##### Information supplied #####

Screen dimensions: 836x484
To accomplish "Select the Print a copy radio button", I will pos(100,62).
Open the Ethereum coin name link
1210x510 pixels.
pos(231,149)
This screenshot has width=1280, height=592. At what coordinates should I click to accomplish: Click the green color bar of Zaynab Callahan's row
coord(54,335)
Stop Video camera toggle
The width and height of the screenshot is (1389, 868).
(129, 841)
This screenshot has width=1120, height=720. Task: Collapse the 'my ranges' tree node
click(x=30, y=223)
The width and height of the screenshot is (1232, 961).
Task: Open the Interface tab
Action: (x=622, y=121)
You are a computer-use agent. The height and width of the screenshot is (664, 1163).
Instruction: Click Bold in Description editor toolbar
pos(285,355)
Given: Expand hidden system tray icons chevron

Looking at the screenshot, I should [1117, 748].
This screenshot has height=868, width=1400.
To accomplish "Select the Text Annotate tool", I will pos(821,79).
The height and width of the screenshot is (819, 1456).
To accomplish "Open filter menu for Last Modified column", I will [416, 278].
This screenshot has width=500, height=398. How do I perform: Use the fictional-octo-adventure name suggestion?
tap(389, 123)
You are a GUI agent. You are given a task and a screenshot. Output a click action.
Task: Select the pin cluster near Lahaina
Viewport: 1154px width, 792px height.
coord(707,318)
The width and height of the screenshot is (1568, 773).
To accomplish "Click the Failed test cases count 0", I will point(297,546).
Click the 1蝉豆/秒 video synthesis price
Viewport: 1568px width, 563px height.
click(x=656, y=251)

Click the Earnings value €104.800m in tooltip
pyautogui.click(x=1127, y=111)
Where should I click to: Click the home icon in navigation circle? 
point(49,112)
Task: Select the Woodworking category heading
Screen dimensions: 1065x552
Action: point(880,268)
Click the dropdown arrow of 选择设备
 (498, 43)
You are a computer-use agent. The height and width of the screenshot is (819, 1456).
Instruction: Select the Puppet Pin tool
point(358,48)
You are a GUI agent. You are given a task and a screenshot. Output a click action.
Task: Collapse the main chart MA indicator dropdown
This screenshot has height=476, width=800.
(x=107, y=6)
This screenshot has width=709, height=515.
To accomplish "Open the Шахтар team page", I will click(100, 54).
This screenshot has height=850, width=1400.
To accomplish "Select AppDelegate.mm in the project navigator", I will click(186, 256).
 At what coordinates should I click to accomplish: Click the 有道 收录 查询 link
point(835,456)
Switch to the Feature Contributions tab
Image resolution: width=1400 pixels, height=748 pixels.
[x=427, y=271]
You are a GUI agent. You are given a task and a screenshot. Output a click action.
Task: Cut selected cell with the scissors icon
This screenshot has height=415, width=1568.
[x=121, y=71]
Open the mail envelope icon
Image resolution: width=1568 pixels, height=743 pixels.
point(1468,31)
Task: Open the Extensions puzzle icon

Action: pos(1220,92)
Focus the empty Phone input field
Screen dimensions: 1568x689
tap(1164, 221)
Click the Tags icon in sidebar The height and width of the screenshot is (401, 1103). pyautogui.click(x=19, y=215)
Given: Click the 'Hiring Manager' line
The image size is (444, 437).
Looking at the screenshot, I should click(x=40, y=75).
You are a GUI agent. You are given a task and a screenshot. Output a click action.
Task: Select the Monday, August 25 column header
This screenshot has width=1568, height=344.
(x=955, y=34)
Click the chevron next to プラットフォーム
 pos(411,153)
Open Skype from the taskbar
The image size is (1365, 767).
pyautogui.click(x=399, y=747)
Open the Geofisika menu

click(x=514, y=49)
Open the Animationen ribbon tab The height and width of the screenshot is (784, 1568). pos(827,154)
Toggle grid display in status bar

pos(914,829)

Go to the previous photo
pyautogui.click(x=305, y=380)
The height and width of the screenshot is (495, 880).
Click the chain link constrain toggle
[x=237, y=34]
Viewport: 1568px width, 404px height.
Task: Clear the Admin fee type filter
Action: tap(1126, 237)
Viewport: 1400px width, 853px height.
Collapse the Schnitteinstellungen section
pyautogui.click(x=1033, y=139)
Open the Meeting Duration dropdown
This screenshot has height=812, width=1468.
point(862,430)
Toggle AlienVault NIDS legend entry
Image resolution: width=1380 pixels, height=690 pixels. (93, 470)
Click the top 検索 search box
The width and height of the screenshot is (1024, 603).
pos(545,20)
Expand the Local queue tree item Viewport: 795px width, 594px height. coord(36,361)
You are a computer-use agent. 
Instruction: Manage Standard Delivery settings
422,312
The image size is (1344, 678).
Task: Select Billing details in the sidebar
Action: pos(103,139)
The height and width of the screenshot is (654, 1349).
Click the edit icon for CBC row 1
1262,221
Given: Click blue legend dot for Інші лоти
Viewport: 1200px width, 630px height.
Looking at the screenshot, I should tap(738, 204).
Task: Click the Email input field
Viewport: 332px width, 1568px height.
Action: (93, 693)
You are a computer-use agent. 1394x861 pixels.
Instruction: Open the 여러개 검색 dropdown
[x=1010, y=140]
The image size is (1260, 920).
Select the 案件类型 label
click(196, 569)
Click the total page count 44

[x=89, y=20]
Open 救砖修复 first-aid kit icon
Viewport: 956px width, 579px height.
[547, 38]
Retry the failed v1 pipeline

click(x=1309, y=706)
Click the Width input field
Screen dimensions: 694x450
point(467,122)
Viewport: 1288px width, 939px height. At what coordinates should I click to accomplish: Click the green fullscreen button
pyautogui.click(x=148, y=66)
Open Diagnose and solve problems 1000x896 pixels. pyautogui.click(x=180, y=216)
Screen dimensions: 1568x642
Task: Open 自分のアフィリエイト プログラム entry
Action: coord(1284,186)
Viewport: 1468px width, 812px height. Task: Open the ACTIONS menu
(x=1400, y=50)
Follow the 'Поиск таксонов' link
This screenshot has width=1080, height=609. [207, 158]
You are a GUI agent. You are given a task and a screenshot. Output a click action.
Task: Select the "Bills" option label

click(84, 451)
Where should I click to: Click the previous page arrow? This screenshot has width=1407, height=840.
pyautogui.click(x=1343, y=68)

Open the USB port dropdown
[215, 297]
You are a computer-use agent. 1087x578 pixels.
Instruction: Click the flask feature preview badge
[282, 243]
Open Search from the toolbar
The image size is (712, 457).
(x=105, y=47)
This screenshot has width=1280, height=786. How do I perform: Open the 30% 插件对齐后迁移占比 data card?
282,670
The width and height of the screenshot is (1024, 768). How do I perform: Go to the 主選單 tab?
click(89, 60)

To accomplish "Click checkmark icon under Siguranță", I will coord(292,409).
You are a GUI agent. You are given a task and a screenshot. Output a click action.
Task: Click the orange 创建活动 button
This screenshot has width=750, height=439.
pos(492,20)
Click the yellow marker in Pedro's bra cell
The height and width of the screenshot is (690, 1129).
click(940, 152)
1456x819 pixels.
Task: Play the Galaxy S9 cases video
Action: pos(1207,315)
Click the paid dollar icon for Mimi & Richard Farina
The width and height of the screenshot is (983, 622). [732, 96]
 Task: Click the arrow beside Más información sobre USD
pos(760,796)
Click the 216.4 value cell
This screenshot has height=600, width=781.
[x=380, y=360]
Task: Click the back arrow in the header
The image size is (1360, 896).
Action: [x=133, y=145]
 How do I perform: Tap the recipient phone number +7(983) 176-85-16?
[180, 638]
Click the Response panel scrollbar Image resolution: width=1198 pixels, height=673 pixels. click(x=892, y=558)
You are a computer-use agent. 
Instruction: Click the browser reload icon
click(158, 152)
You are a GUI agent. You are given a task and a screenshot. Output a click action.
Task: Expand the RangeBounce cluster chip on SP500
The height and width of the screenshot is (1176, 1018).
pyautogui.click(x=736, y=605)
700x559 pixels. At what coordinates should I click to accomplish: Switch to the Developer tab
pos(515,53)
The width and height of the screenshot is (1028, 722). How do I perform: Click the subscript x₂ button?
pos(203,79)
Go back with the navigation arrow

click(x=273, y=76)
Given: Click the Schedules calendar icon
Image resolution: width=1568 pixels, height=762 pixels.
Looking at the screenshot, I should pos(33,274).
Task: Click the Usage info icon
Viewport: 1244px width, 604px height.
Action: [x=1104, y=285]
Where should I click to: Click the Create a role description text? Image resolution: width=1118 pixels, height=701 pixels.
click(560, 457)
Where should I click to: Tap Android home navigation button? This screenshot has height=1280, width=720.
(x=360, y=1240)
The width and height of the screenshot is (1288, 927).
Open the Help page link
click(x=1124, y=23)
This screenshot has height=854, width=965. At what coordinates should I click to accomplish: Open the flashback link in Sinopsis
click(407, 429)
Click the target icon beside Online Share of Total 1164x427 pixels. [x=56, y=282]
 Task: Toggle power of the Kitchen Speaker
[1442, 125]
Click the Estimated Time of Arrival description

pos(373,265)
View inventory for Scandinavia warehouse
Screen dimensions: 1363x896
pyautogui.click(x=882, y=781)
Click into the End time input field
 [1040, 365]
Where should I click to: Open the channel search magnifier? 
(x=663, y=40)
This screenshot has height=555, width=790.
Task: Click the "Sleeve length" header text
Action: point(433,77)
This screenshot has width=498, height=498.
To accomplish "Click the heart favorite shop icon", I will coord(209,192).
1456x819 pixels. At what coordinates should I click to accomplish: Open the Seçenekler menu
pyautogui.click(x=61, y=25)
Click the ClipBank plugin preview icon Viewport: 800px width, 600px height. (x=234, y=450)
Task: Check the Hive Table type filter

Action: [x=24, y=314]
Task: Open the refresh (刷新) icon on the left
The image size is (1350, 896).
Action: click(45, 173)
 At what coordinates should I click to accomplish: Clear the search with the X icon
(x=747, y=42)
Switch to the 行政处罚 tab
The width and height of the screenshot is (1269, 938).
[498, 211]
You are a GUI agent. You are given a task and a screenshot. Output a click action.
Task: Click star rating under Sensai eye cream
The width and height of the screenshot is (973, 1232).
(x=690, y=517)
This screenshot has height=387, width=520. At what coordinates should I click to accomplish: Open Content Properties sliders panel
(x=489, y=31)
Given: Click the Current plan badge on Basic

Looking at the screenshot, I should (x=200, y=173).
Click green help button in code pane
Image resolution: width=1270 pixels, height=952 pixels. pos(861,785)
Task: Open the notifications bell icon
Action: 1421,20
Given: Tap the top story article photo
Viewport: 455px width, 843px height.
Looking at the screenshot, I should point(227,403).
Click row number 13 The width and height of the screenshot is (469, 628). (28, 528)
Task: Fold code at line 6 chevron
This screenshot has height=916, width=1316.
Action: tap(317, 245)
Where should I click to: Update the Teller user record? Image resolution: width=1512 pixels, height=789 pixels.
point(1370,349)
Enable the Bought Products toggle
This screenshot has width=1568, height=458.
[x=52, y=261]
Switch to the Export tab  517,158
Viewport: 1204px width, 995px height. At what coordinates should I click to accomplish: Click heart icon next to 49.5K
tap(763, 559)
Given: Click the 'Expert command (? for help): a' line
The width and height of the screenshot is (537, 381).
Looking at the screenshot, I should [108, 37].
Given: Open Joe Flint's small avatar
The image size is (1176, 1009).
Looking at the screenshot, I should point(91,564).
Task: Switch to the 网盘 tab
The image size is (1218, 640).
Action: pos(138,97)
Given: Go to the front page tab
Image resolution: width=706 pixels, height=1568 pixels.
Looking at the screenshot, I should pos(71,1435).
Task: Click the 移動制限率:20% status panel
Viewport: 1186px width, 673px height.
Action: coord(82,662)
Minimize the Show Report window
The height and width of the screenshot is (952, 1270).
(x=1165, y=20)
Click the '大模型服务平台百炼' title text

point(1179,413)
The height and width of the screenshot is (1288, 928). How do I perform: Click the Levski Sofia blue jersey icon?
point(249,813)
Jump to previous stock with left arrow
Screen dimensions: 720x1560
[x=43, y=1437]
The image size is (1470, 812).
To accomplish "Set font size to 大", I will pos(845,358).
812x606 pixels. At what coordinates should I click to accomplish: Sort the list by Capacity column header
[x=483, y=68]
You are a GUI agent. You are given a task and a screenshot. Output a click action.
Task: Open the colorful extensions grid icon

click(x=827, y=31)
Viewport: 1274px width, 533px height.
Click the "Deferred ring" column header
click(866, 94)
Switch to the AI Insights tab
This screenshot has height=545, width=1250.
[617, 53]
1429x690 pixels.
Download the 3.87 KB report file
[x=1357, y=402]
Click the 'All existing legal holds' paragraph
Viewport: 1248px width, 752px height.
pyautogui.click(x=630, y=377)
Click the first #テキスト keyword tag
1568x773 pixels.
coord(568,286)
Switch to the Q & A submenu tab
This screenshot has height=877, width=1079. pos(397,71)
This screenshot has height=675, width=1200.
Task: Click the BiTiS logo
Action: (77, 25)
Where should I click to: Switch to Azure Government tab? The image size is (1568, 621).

#####

▶ _Instructions to follow_:
Reproduce word for word the stretch of rows from the first row through the row containing "Looking at the screenshot, I should [1117, 748].".

▶ _Task output_:
Screen dimensions: 836x484
To accomplish "Select the Print a copy radio button", I will pos(100,62).
Open the Ethereum coin name link
1210x510 pixels.
pos(231,149)
This screenshot has width=1280, height=592. At what coordinates should I click to accomplish: Click the green color bar of Zaynab Callahan's row
coord(54,335)
Stop Video camera toggle
The width and height of the screenshot is (1389, 868).
(129, 841)
This screenshot has width=1120, height=720. Task: Collapse the 'my ranges' tree node
click(x=30, y=223)
The width and height of the screenshot is (1232, 961).
Task: Open the Interface tab
Action: (x=622, y=121)
You are a computer-use agent. The height and width of the screenshot is (664, 1163).
Instruction: Click Bold in Description editor toolbar
pos(285,355)
Given: Expand hidden system tray icons chevron

Looking at the screenshot, I should [1117, 748].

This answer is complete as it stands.